TASK GOAL: For the records below, print the lines from the line with "At what coordinates should I click to accomplish: Click" through the line with "Click the DELETE KEY button" exactly as written; include both end lines and exclude the rest.

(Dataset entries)

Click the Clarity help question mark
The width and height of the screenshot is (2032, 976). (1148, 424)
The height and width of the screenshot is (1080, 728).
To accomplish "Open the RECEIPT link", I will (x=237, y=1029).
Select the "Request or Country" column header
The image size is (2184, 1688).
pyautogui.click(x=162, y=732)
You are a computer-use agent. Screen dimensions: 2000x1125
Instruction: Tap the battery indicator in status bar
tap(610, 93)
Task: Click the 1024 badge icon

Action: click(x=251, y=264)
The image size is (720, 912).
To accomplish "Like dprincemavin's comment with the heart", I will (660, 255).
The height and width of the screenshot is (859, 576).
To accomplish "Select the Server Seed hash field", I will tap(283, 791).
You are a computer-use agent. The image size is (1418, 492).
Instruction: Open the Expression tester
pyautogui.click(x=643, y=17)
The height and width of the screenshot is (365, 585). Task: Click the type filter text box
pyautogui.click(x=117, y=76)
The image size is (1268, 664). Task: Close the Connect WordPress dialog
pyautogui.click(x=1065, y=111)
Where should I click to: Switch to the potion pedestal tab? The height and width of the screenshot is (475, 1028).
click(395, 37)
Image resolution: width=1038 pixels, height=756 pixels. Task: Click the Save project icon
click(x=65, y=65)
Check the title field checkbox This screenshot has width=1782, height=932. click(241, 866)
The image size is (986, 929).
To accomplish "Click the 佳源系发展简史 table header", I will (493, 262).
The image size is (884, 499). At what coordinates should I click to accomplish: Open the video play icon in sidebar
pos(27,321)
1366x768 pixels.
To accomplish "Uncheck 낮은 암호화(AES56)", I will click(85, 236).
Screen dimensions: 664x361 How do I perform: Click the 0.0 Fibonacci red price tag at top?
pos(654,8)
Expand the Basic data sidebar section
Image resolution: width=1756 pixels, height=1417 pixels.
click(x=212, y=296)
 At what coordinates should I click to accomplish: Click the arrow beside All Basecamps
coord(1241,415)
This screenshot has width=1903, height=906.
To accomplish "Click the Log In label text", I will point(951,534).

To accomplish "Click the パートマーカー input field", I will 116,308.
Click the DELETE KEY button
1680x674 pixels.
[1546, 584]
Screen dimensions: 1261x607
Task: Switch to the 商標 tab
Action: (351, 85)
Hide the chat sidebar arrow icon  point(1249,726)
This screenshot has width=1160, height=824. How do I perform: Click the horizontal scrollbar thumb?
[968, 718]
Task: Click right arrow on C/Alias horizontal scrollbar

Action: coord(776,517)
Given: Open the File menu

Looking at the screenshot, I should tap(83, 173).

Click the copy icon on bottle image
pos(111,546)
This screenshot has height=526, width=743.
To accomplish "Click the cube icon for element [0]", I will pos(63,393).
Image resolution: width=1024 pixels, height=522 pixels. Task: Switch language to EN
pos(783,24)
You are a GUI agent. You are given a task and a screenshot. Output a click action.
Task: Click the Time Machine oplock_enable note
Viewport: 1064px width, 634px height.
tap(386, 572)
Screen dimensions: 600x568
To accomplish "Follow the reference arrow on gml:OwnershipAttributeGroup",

SOLUTION FOR THIS TASK:
 At what coordinates should I click to accomplish: Click the arrow beside All Basecamps
coord(1241,415)
This screenshot has width=1903, height=906.
To accomplish "Click the Log In label text", I will point(951,534).

To accomplish "Click the パートマーカー input field", I will 116,308.
Click the DELETE KEY button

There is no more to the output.